Start of Supplied material

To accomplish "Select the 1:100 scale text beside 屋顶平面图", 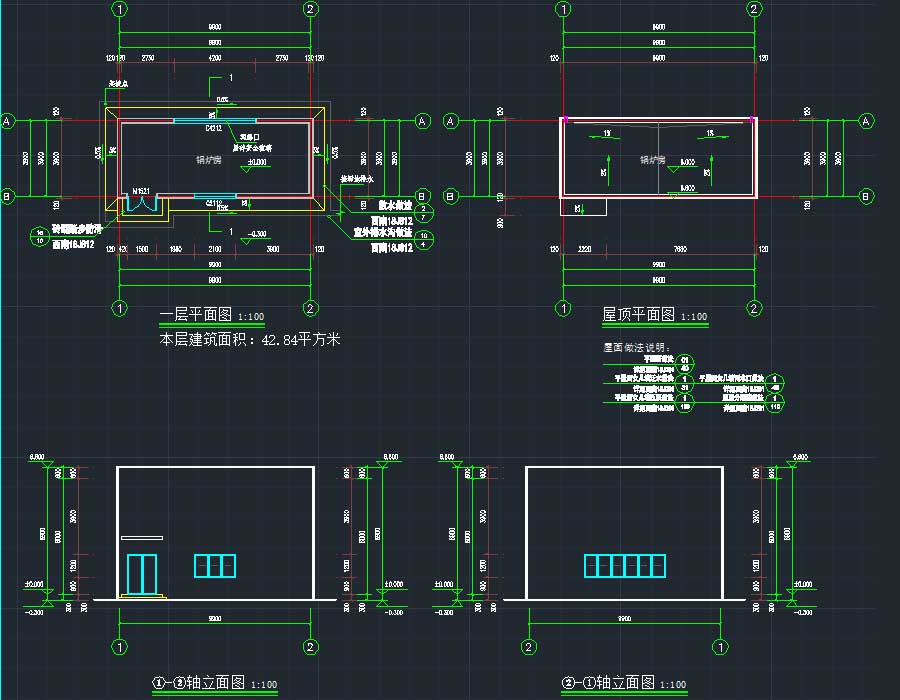I will pos(694,317).
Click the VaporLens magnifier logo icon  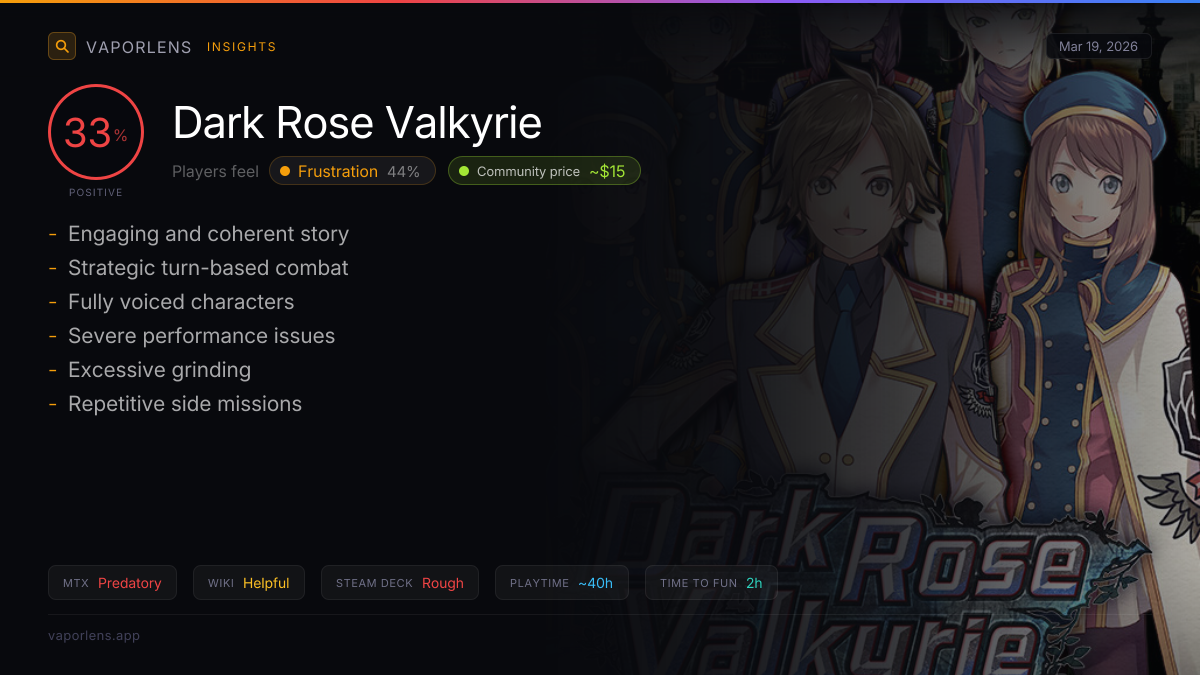click(62, 46)
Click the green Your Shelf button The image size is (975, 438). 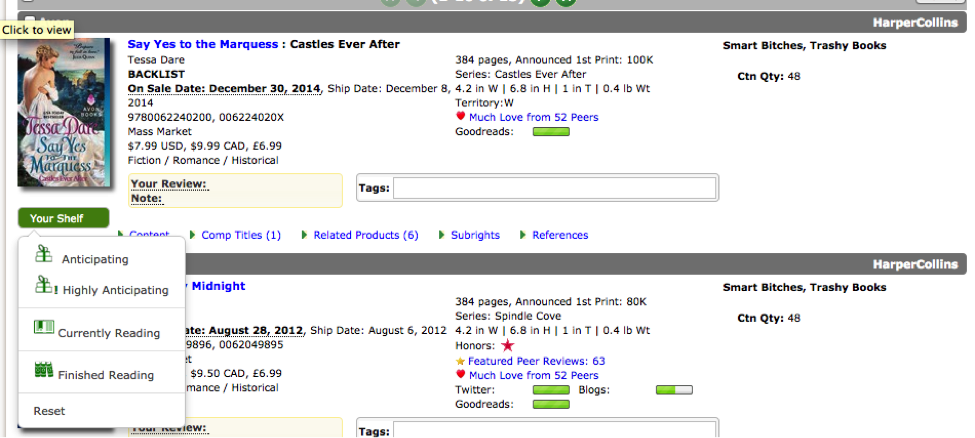63,218
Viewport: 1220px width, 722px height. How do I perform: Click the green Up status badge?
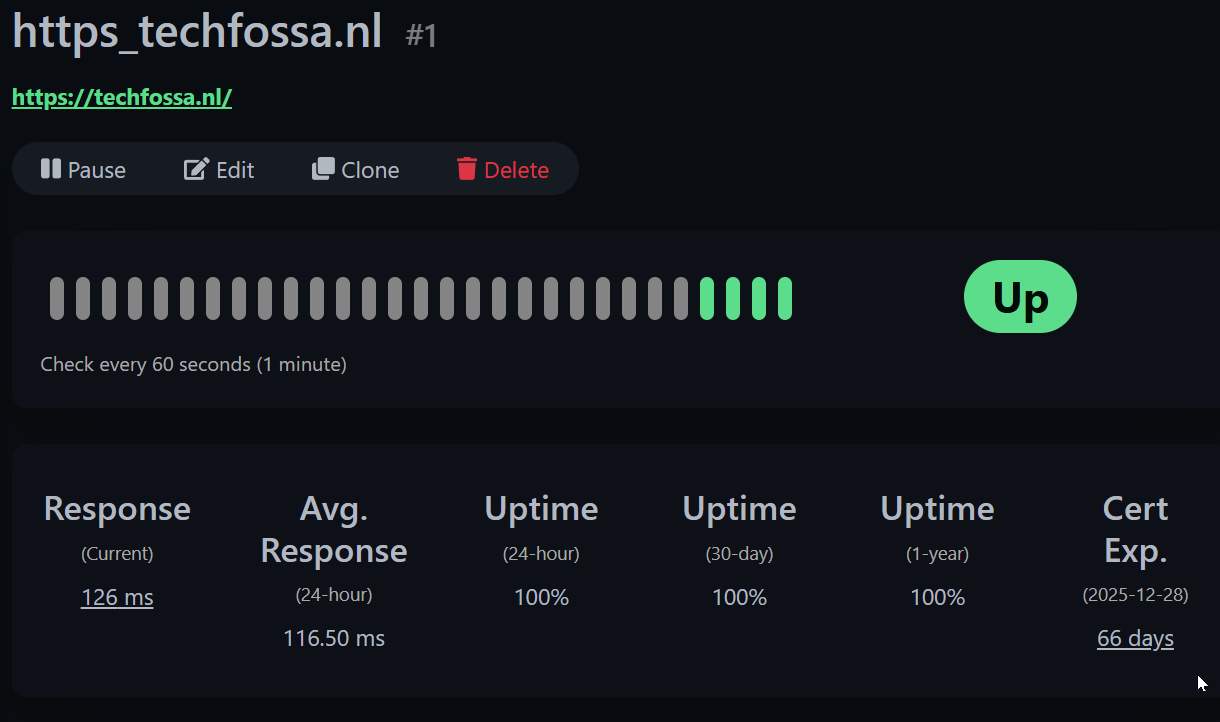1020,297
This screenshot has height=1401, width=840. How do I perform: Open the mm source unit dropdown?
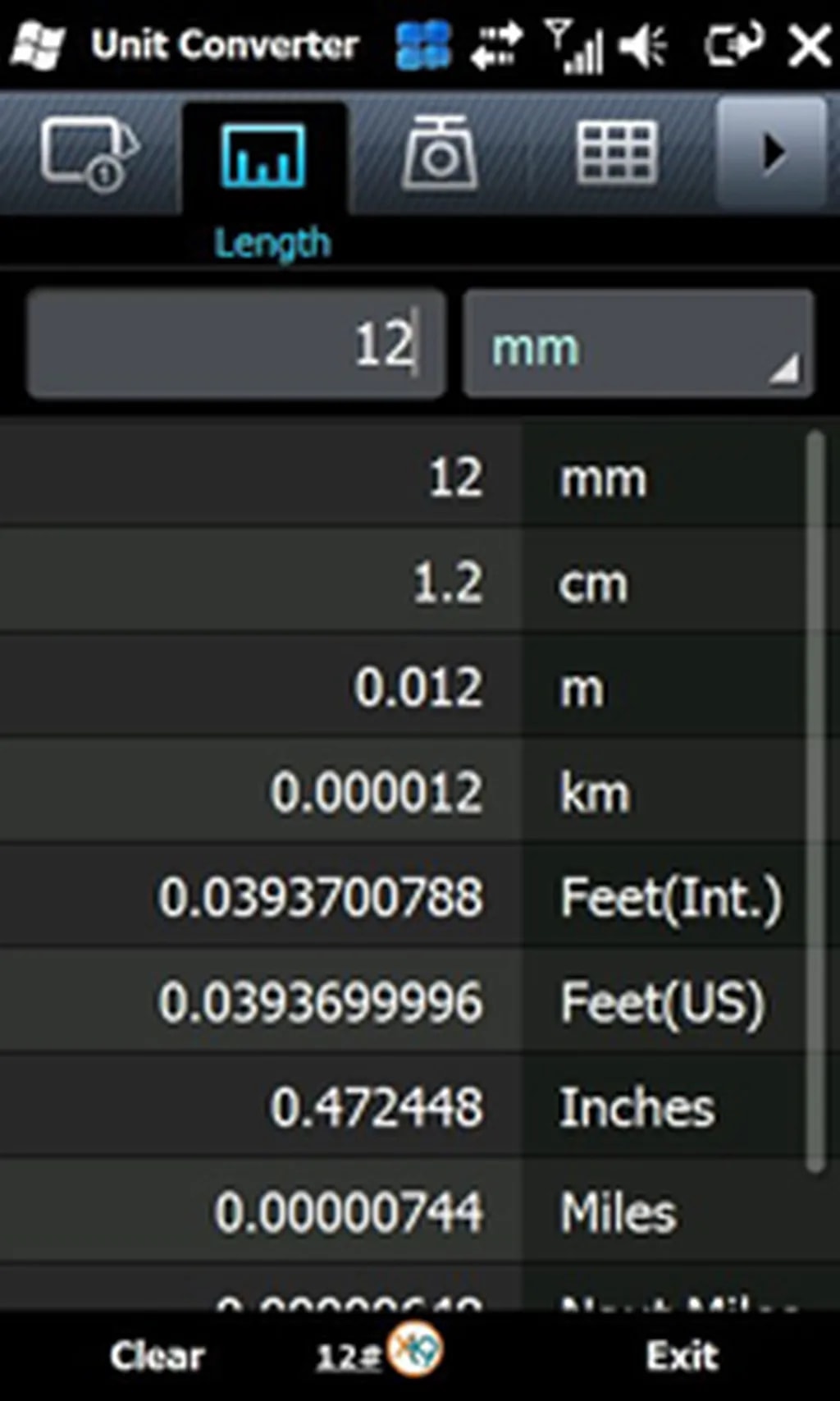click(x=638, y=346)
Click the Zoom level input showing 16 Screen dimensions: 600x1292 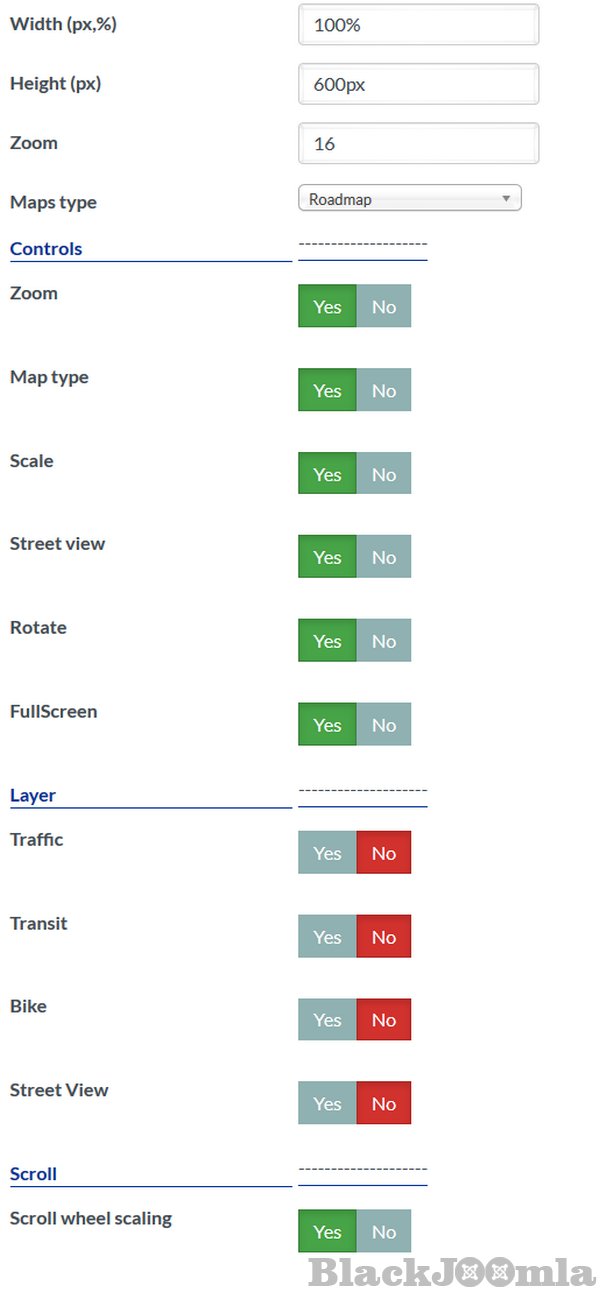(x=418, y=144)
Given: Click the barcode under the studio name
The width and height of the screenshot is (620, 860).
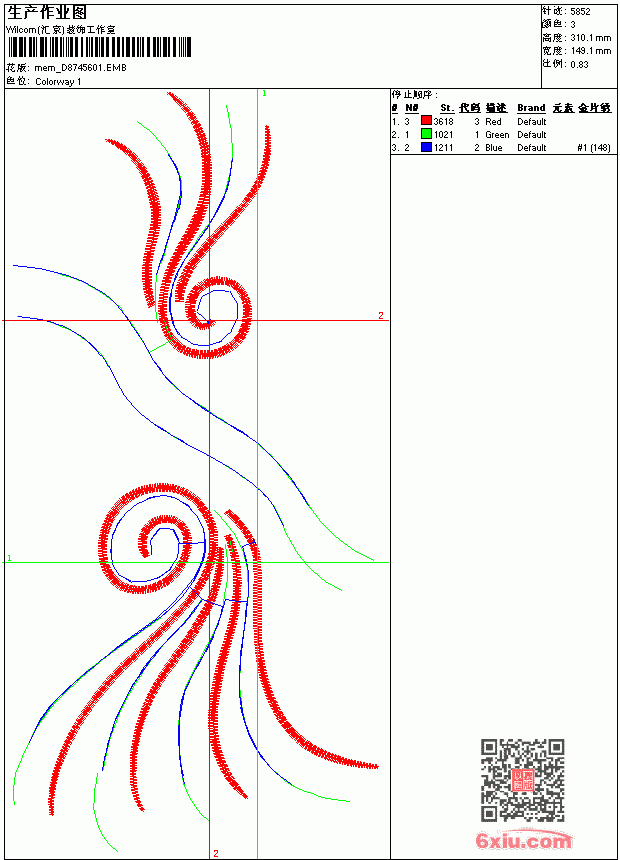Looking at the screenshot, I should click(x=99, y=47).
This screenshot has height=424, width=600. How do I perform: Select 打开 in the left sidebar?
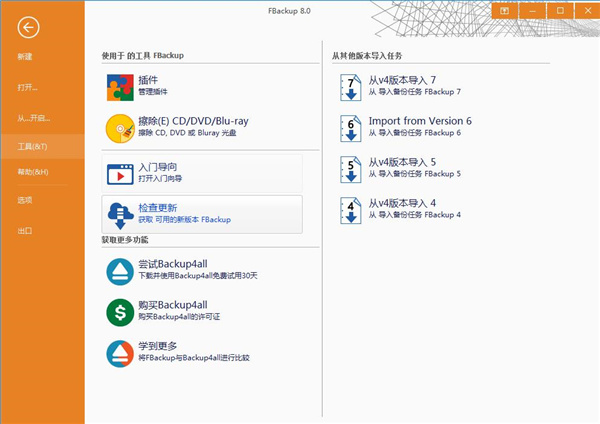coord(28,87)
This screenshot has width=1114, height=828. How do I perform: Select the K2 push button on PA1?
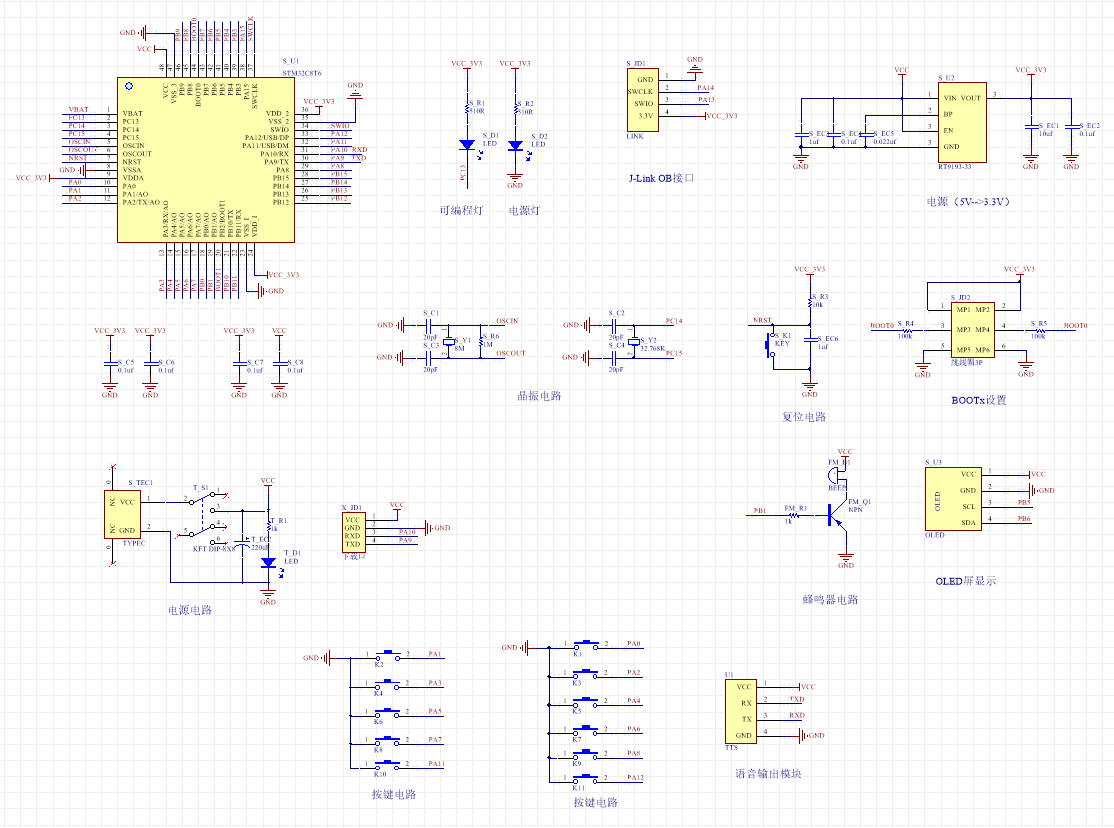click(x=387, y=656)
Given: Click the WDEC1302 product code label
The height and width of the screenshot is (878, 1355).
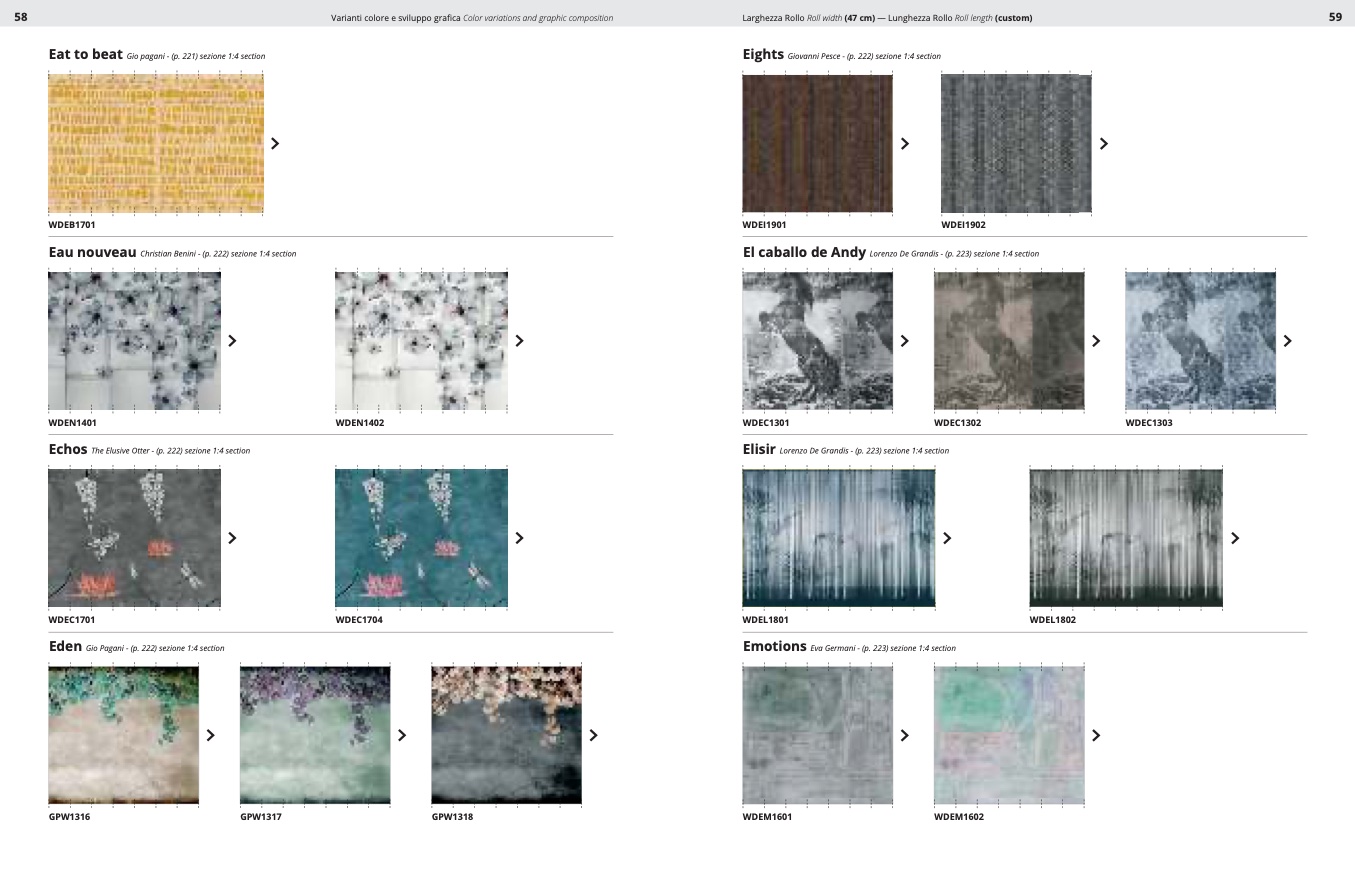Looking at the screenshot, I should [957, 423].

End of Supplied material

**Task directions**: Here the lines from the one containing "This screenshot has height=424, width=600." through the end of the material are to be copied exactly, with the pictures omitted.

**Exercise output**:
This screenshot has height=424, width=600. How do I perform: Select 打开 in the left sidebar?
coord(28,87)
This screenshot has width=1114, height=828. How do I perform: Select the K2 push button on PA1?
click(x=387, y=656)
Given: Click the WDEC1302 product code label
The height and width of the screenshot is (878, 1355).
Looking at the screenshot, I should [957, 423].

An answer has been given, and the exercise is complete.